El último momento de inflexión importante en la evolución iconográfica de Santa Claus tuvo lugar con la campaña publicitaria de la empresa norteamericana Coca-Cola, en la Navidad de 1930; momento histórico entre las dos grandes guerras mundiales en que el mayor estado terrorista del mundo -los Estados Unidos de América- se afianzaba como imperio militar y comercial. En el cartel anunciador de su campaña navideña, la empresa publicó una imagen de Santa Claus escuchando peticiones de niños en un centro comercial. Aunque la campaña tuvo éxito, los dirigentes de la empresa pidieron al pintor de Chicago de origen sueco, Habdon Sundblom, que remodelara el Santa Claus de Nast. El artista, que tomó como primer modelo a un vendedor jubilado llamado Lou Prentice, hizo que perdiera su aspecto de gnomo y ganase en realismo. Santa Claus se hizo más alto, grueso, de rostro alegre y bondadoso, ojos pícaros y amables, y vestido de color rojo con ribetes blancos, que eran los colores oficiales de Coca-Cola. El personaje estrenó su nueva imagen, con gran éxito, en la campaña de Coca-Cola de 1931, y el pintor siguió haciendo retoques en los años siguientes. Muy pronto se incorporó a sí mismo como modelo del personaje, y a sus hijos y nietos como modelos de los niños que aparecían en los cuadros y postales. Los dibujos y cuadros que Sundblom pintó entre 1931 y 1966 fueron reproducidos en todas las campañas navideñas que Coca-Cola realizó en el mundo, y tras la muerte del pintor en 1976, su obra ha seguido difundiéndose constantemente.
Por el cauce de las postales, cuentos, cómics, películas, todas norteamericanas, la burda figura de Santa Claus sigue ganando popularidad comercial y cultural en todo el mundo occidental capitalista, al punto que hoy puede decirse que constituye una de las advocaciones como benefactor de niños (pudientes) más conocidas; al tiempo que avanza sobre aquellos valores evangélicos -aun en familias que se dicen cristianas- distorsionando en el imaginario popular y su simbología lo que fue el acontecimiento histórico del “Dios con nosotros” (el Emmanuel evangélico) que dividió la historia humana en un antes y un después para la dignidad y la salvación individual y social de todos los Hijos de Dios.


Los verdaderos símbolos de la Navidad del Niño-Dios
Como ya hemos dicho, la narración del nacimiento de Jesús no es una crónica sino una representación, una simbolización de lo que representó la irrupción de Jesús en la historia, el corazón de su enseñanza y de su revelación misma. Para hacerlo, sus discípulos tomaron los elementos centrales de un mito ancestral -el del nacimiento de dioses y héroes- para simbolizar esa inaprensible revelación. La narración del nacimiento está formada por unos símbolos centrales ensartados en una narración. Esa es la estructura común de los mitos que sólo pretende poner de relieve estos símbolos.

——————————

*Tarea asignada*. Transcriba literalmente el pasaje del extracto sobre Santa Claus que comienza en "Los verdaderos símbolos" y termina en "relieve estos símbolos.", incluidas ambas expresiones.

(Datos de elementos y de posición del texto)

——————————

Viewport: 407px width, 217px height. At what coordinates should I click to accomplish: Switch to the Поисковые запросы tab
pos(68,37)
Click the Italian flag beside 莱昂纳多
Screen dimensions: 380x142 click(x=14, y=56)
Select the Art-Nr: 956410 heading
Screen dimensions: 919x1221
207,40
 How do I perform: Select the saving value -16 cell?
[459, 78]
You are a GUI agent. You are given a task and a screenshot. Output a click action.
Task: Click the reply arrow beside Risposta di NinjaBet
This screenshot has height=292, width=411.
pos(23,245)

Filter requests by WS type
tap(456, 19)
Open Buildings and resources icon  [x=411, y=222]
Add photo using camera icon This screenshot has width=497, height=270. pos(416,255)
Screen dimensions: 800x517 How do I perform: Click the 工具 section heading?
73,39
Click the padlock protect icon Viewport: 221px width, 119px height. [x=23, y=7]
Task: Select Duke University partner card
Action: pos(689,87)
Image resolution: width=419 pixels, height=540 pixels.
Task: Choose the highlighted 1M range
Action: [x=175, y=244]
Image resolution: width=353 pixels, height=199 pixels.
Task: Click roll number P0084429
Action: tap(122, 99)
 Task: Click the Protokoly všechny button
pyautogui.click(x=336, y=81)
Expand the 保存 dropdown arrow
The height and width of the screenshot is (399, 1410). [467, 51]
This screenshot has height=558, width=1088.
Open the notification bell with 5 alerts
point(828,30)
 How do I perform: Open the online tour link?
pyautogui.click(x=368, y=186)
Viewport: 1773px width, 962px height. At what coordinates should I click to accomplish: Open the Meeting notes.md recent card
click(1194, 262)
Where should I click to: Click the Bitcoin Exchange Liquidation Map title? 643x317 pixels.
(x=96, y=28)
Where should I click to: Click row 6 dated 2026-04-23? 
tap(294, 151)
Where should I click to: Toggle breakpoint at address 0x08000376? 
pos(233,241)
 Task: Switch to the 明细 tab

——————————

*Respuesta solicitada*.
Los verdaderos símbolos de la Navidad del Niño-Dios
Como ya hemos dicho, la narración del nacimiento de Jesús no es una crónica sino una representación, una simbolización de lo que representó la irrupción de Jesús en la historia, el corazón de su enseñanza y de su revelación misma. Para hacerlo, sus discípulos tomaron los elementos centrales de un mito ancestral -el del nacimiento de dioses y héroes- para simbolizar esa inaprensible revelación. La narración del nacimiento está formada por unos símbolos centrales ensartados en una narración. Esa es la estructura común de los mitos que sólo pretende poner de relieve estos símbolos.